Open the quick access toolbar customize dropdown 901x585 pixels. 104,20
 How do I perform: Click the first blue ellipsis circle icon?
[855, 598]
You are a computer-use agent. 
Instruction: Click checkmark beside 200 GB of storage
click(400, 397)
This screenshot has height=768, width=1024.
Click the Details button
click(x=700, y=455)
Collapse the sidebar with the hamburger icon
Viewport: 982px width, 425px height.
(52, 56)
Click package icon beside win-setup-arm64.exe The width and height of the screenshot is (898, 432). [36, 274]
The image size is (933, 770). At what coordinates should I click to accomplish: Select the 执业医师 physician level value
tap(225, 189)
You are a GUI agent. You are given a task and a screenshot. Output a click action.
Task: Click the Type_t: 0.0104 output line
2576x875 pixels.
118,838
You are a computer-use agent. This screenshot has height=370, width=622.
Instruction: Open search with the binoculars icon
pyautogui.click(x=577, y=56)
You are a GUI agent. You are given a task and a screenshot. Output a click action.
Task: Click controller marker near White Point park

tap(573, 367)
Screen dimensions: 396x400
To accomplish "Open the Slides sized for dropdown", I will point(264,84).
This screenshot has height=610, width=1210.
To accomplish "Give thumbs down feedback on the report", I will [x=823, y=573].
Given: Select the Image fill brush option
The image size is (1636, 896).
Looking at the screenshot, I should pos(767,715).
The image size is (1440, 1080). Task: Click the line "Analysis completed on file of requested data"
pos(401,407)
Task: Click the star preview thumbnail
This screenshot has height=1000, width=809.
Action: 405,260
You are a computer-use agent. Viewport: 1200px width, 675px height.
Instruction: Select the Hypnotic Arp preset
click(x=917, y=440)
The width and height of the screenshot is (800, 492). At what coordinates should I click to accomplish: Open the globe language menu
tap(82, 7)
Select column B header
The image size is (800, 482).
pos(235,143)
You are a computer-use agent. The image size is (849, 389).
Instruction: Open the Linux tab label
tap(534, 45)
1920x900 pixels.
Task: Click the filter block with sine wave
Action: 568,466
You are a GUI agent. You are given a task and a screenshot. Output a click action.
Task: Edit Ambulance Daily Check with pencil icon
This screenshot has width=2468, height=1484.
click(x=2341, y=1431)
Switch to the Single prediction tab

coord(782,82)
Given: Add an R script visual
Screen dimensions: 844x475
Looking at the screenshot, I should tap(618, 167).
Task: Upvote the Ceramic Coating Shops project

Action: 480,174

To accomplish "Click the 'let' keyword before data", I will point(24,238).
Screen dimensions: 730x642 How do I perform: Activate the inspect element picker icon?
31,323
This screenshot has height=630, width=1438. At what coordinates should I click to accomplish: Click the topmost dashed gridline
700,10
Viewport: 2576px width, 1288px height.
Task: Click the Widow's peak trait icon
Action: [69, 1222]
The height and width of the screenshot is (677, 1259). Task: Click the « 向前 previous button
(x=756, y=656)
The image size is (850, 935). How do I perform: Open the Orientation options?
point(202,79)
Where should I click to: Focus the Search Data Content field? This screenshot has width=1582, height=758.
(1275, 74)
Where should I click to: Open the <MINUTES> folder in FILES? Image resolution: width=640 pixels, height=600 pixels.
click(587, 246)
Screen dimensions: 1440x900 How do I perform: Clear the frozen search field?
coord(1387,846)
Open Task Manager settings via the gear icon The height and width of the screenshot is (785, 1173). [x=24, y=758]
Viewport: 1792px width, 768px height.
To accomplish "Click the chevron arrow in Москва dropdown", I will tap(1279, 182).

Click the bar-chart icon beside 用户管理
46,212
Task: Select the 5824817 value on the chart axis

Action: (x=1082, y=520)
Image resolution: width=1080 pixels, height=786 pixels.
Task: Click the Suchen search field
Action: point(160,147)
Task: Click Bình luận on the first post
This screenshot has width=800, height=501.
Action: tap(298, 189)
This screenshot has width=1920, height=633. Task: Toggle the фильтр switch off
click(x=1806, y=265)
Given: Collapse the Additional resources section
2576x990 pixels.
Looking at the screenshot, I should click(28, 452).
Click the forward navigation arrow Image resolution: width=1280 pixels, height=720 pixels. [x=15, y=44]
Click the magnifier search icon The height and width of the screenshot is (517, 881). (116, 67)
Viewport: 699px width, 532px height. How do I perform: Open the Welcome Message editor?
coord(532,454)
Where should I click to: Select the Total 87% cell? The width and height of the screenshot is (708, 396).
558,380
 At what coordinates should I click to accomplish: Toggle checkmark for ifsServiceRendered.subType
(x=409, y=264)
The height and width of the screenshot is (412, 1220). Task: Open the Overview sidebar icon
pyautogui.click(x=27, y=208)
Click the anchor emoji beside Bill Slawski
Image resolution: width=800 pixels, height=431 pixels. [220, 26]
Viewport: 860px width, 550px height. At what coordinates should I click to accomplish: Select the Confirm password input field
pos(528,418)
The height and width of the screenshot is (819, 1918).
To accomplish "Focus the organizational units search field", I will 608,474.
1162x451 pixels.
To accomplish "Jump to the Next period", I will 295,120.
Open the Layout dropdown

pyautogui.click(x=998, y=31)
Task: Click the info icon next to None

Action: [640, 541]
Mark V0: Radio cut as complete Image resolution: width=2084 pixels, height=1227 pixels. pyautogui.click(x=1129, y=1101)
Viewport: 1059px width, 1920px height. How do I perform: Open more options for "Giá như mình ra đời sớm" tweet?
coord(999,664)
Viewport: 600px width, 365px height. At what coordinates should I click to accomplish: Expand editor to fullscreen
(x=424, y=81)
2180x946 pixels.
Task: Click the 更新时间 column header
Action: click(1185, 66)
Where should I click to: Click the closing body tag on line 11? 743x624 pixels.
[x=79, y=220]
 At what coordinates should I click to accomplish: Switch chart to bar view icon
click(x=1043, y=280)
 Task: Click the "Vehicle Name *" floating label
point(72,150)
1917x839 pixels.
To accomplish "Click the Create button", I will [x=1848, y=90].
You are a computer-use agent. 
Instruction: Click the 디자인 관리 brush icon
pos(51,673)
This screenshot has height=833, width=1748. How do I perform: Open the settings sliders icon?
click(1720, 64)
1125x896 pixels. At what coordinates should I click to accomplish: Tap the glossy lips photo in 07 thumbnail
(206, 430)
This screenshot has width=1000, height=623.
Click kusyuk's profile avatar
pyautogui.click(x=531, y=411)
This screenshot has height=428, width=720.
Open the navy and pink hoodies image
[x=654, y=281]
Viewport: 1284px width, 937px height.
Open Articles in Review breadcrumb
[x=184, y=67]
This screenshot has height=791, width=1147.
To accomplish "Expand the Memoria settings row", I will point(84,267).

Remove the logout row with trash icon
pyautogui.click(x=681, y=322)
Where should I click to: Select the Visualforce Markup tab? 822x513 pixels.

━━━━━━━━━━━━━━━━━━━━━━━━━━━━━━

Directions - Rewrite everything from the start of the listing down to the line containing "pyautogui.click(x=577, y=56)", including both ends. Keep the requests unchanged, but multiply each click coordinate in the answers by 0.5 and round to the nearest whole number, with halves rounded up.

Correct result -
Open the quick access toolbar customize dropdown 901x585 pixels. 52,10
 How do I perform: Click the first blue ellipsis circle icon?
[428, 299]
You are a computer-use agent. 
Instruction: Click checkmark beside 200 GB of storage
click(200, 199)
This screenshot has height=768, width=1024.
Click the Details button
click(x=350, y=228)
Collapse the sidebar with the hamburger icon
Viewport: 982px width, 425px height.
(26, 28)
Click package icon beside win-setup-arm64.exe The width and height of the screenshot is (898, 432). [18, 137]
The image size is (933, 770). At what coordinates should I click to accomplish: Select the 执业医师 physician level value
tap(113, 95)
You are a GUI agent. You are given a task and a screenshot. Output a click action.
Task: Click the Type_t: 0.0104 output line
2576x875 pixels.
59,419
You are a computer-use agent. This screenshot has height=370, width=622.
Instruction: Open search with the binoculars icon
pyautogui.click(x=289, y=28)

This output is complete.